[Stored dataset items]

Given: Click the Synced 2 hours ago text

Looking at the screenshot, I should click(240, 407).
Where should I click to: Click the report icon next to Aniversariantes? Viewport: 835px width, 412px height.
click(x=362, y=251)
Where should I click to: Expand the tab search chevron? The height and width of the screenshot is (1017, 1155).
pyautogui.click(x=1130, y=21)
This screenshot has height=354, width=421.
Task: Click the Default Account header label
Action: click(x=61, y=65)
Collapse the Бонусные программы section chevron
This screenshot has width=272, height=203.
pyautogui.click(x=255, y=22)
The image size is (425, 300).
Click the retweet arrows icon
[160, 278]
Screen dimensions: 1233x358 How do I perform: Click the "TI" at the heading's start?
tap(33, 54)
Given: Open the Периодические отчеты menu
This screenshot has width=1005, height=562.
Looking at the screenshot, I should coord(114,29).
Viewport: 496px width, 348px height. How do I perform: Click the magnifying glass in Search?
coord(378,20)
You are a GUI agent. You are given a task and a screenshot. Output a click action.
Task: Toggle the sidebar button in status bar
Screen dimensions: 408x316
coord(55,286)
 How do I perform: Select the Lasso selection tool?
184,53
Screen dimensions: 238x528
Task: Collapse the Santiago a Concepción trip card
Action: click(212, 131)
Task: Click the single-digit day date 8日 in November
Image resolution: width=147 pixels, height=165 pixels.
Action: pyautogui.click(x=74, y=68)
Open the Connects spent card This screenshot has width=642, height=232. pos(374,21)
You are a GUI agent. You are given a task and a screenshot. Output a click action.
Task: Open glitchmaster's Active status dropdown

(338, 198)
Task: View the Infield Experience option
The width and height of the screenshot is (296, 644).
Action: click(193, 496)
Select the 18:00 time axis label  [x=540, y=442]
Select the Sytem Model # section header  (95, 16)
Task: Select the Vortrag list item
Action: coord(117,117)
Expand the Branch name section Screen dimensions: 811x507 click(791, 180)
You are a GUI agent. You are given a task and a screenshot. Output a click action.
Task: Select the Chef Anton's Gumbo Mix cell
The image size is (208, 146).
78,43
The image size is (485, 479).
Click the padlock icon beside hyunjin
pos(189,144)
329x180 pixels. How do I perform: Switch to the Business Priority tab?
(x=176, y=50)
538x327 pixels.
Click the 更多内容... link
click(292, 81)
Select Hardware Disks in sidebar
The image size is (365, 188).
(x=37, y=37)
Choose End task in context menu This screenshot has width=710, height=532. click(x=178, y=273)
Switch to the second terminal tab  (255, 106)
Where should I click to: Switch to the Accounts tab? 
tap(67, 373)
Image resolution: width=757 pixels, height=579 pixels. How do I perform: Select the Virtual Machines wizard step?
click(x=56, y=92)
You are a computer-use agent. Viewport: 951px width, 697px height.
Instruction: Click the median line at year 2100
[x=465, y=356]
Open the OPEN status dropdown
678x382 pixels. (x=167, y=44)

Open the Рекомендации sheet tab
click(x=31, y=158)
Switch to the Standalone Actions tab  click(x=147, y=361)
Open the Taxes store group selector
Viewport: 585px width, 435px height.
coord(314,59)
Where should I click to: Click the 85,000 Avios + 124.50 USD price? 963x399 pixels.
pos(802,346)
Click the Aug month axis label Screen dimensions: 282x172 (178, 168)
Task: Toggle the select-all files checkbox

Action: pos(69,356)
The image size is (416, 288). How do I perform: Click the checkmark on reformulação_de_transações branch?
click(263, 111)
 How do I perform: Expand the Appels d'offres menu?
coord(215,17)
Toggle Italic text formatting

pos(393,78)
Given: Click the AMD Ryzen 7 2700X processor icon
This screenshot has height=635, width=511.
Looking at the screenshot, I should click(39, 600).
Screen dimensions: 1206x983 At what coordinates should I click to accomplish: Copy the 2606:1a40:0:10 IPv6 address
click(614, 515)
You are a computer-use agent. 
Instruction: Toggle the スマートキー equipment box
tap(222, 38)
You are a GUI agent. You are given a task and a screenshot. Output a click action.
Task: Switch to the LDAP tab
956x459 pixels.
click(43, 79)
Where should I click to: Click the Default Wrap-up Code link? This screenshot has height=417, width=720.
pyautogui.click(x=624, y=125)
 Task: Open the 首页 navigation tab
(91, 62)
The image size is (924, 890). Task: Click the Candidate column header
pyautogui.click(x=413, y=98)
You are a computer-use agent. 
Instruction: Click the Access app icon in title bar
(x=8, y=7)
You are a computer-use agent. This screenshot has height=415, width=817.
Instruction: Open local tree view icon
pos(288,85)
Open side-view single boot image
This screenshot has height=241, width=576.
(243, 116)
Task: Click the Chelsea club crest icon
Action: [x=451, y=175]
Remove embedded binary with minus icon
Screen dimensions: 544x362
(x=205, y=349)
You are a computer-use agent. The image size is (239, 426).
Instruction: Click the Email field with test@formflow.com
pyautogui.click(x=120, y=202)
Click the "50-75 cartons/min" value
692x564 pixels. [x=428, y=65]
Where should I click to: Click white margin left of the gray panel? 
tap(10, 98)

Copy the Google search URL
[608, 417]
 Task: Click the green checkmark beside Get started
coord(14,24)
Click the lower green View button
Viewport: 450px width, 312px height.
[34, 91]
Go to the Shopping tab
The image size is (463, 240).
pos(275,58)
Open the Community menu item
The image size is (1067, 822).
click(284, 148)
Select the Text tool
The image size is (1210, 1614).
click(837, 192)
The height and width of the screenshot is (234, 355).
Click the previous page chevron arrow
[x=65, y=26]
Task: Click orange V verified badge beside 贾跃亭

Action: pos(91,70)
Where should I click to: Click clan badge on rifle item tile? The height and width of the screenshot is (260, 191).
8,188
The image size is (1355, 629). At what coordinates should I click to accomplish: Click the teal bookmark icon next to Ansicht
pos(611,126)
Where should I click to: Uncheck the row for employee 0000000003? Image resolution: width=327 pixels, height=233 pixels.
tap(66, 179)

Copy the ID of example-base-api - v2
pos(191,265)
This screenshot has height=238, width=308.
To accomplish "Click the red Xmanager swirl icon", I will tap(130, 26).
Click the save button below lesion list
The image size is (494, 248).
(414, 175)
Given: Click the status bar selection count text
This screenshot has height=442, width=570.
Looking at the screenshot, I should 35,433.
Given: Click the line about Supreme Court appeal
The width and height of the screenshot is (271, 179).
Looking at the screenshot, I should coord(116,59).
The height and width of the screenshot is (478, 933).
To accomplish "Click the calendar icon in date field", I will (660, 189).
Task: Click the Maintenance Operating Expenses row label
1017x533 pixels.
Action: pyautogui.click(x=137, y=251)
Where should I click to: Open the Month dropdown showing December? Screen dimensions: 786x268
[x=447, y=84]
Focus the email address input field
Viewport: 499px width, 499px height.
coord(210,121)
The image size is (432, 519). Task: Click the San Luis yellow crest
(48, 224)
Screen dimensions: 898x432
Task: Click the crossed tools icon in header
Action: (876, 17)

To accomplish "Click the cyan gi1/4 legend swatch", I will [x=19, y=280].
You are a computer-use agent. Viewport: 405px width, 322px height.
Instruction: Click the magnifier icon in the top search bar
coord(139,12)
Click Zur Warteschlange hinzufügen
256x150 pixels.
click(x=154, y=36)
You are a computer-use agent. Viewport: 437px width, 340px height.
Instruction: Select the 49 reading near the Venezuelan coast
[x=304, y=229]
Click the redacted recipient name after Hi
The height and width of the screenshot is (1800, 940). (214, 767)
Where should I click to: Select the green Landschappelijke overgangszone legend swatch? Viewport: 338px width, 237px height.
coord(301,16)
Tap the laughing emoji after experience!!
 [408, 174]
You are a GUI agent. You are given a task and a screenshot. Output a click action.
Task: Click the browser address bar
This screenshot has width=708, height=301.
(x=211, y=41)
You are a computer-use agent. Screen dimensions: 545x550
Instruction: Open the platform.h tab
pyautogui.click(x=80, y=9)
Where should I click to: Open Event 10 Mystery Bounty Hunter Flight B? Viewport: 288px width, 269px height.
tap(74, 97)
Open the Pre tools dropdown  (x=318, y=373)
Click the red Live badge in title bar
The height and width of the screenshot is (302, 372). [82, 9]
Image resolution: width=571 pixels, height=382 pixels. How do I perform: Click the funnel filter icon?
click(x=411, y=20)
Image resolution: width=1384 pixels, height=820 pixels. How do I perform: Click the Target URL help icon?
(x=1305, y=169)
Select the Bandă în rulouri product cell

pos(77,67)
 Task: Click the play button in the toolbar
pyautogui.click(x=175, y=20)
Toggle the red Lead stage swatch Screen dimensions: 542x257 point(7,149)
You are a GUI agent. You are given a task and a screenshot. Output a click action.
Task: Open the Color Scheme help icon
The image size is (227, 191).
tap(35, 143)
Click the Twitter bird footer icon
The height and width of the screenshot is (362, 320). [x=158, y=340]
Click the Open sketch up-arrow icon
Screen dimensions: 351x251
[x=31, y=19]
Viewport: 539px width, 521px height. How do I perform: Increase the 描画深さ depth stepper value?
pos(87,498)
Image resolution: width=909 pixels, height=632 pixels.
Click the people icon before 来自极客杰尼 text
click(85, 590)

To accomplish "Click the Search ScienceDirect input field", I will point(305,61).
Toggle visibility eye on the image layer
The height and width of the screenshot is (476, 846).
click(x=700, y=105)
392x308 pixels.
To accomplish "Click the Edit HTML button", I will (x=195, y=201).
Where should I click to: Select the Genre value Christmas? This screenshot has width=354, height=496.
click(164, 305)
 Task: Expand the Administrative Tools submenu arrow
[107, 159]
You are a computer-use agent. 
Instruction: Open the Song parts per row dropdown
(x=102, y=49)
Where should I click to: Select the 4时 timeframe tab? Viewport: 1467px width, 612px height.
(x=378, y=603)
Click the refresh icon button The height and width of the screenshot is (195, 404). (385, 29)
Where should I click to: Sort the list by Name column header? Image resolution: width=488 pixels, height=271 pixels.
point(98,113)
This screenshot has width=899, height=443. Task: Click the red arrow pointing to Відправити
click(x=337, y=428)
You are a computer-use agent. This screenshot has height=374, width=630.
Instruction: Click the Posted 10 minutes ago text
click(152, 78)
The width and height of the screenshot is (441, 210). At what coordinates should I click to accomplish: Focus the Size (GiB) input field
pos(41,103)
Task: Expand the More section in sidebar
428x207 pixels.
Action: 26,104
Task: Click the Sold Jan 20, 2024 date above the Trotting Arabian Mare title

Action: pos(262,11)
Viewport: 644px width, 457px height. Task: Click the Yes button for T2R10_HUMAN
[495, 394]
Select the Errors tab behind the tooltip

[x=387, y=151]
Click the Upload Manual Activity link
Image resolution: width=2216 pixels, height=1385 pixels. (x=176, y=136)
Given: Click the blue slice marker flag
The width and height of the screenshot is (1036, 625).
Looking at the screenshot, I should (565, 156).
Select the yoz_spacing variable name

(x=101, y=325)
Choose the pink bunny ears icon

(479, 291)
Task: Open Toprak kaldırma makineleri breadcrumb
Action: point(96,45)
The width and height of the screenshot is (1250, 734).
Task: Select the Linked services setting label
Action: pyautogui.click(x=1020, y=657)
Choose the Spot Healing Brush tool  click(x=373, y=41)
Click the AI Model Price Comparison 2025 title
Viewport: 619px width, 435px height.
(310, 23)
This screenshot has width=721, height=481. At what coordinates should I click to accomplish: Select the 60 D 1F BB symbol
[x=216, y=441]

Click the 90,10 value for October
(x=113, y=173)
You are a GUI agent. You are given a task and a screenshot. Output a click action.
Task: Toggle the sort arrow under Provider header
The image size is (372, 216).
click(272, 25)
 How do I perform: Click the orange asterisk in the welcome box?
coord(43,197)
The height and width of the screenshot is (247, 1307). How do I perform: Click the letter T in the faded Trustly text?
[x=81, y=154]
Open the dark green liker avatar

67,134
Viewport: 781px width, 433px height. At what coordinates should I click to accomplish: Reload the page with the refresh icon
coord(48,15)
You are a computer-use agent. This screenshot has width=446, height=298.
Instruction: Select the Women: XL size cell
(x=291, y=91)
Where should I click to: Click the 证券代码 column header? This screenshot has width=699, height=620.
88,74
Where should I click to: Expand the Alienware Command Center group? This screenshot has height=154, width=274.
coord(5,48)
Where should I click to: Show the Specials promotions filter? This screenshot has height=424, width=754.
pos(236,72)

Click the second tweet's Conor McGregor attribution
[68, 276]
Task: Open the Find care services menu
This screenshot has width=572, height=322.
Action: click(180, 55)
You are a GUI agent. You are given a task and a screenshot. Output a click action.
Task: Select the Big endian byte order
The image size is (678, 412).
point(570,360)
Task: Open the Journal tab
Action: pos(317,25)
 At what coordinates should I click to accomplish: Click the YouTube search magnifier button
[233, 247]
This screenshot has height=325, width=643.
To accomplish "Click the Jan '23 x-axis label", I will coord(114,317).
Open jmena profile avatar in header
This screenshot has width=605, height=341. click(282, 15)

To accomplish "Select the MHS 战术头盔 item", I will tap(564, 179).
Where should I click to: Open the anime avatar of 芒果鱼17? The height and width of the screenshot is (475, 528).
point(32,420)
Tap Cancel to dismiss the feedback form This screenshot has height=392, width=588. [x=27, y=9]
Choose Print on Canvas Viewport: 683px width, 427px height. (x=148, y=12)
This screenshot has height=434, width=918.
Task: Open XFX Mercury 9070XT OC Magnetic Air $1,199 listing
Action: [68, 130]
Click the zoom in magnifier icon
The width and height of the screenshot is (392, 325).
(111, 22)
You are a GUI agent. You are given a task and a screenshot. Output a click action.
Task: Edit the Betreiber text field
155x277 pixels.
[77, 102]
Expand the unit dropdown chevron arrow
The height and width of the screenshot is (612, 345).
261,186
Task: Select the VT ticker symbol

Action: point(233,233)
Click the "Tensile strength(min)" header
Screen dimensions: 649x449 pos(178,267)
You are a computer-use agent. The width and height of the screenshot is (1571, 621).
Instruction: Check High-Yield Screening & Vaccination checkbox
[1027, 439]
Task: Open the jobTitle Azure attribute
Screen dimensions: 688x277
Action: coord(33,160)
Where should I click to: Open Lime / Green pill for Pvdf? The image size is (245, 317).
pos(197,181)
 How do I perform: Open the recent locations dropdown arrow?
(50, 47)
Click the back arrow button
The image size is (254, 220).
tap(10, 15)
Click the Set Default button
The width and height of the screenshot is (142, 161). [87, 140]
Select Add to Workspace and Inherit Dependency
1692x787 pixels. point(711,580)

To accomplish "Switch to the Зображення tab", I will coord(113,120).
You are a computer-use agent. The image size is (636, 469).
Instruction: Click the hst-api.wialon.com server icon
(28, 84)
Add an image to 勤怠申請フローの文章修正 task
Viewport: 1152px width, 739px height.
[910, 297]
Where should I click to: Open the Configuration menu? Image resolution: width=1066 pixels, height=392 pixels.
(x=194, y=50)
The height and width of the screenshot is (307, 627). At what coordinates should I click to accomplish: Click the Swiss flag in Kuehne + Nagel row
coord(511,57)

## Description of the task
Go through the data and gather every line that holds "single".

## Response area
Task: Click the single-digit day date 8日 in November
Open side-view single boot image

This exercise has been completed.